First, the scientific knowledge available to the COP must be mobilized to help people connect the dots when climate disasters strike. It didn't help the communication that, unlike the direct link between smoking and lung cancer, climate change involves complex causality: from greenhouse gases to rising temperatures and precipitation, to the extreme fires and floods that have dominated news in the Americas and elsewhere. People must, in real time, blame the damage on fossil fuels and not just on mismanagement of disasters – whether this year's failure of sirens before wildfires in Hawaii or evacuations during floods in South Korea South.

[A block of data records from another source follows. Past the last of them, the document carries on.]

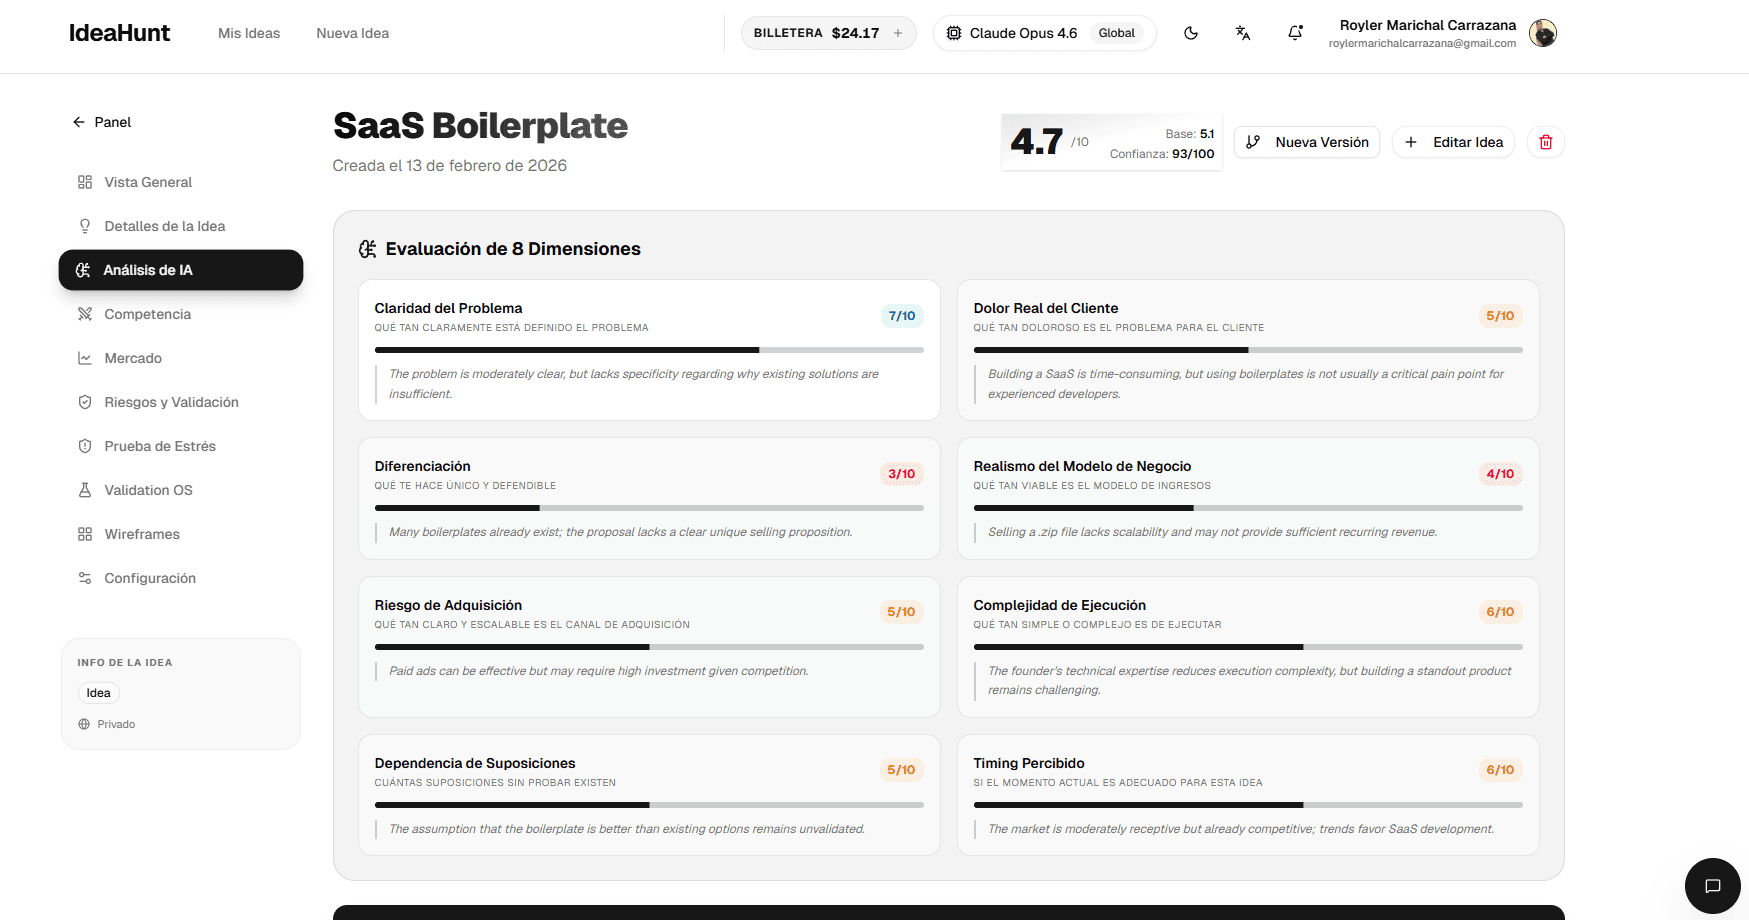Click the plus icon beside wallet balance
The width and height of the screenshot is (1749, 920).
(898, 33)
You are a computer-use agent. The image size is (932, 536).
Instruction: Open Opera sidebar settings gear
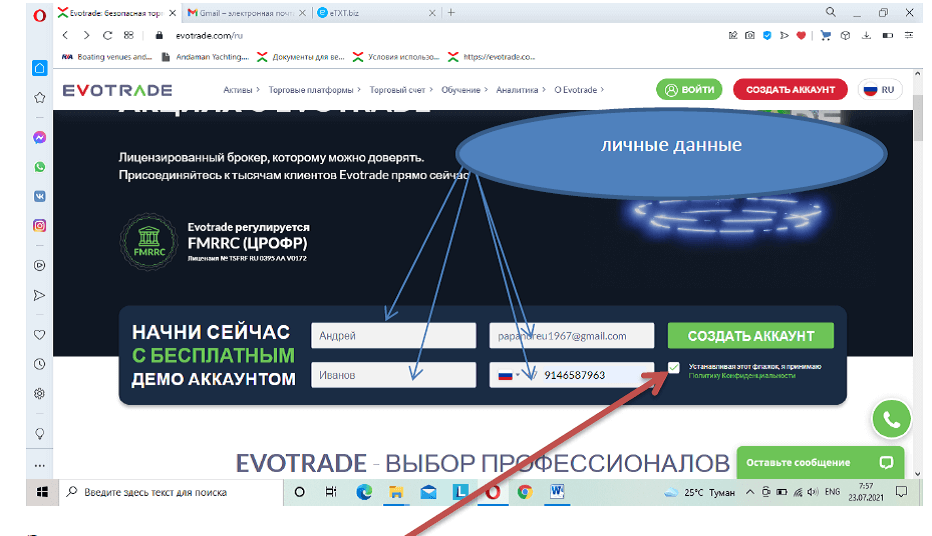pyautogui.click(x=39, y=393)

This year is on track to be the warmest on record and has exceeded the feared 1.5°C global warming threshold several times. Earth faces 16 climate turning points. In such a context, the COP28 communication campaign should make clear how growth and poverty reduction are subordinated to the reduction of carbon emissions. For example, the U.S. economy may stop growing in the coming decades due to mortality and loss of labor productivity due to climate change, if emissions continue unabated. Or, when a third of Pakistan is submerged by floods, as happened in 2022, causing asset losses of 30 billion dollars (equal to 9% of gross domestic product), it is not climate action that impoverishes, but the climate inaction.

THE CLIMATE DANGER TODAY

Second, to improve the political attractiveness of a response, the climate danger must be considered here and now, just like Russia's war of aggression against Ukraine. As a result, COP targets need to be more about 2030 than 2050 and beyond. With global warming outpacing scientific projections, the bar for emissions cuts has been raised with mostly “highly insufficient” measures taken by large polluters. At COP28, world leaders must make a binding commitment to a 50% reduction in carbon emissions by 2030, rather than the softer 45% target.

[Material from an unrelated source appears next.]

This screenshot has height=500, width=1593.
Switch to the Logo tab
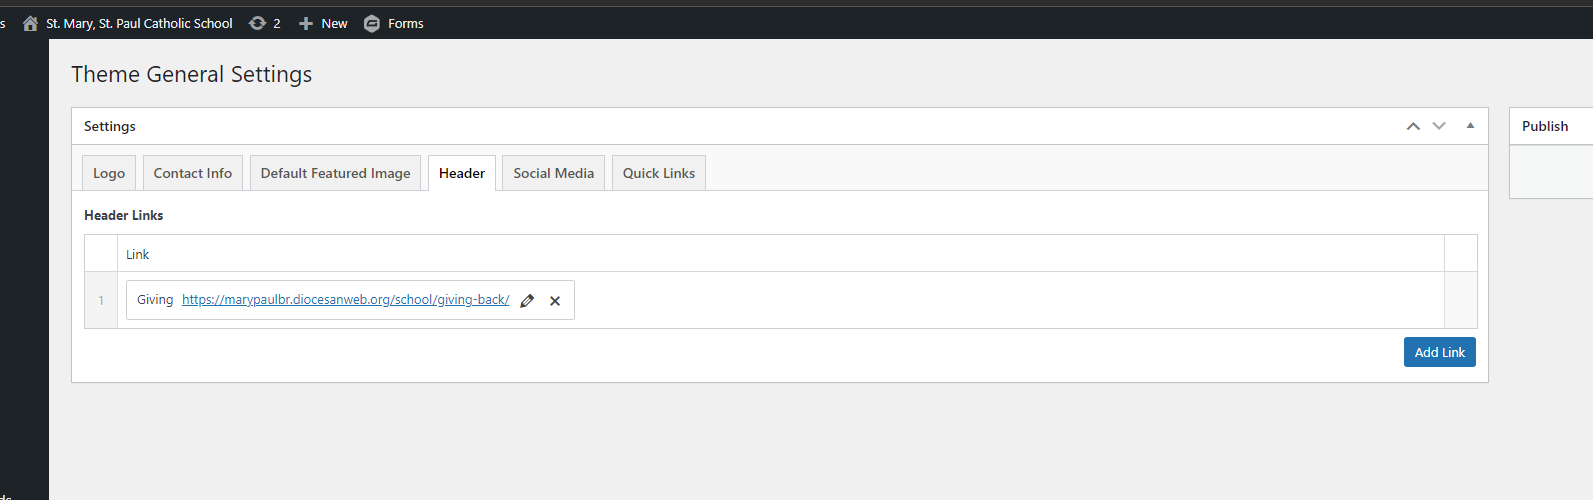(109, 173)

To this end, it would be useful to highlight the top 20 countries that represent four-fifths of all emissions, starting with China, the United States and India. The past approach of negotiating goals among nearly 200 nations has had negligible results. While China, the United States, and India have dramatically expanded solar and wind capacity, they have also increased their use of fossil fuels, which is what matters for the atmosphere. Big emitters must stop new coal, oil and gas projects. The signal sent by the COP28 presidency, the United Arab Emirates, with the approval of a massive gas pipeline in July is alarming.

GEOPOLITICAL TURBULENCE

Geopolitical turmoil makes it harder to focus on climate. But with the planet's vital signs trending in the wrong direction, climate mitigation through decarbonisation must be prioritized, as everything else depends on it. Action will follow, even in the face of competing priorities, if – but only if – people see that their prosperity and well-being are endangered by global warming. If COP28 can launch a global campaign to gain public support for the resources needed to avert catastrophe, then the Dubai meeting will have made significant progress.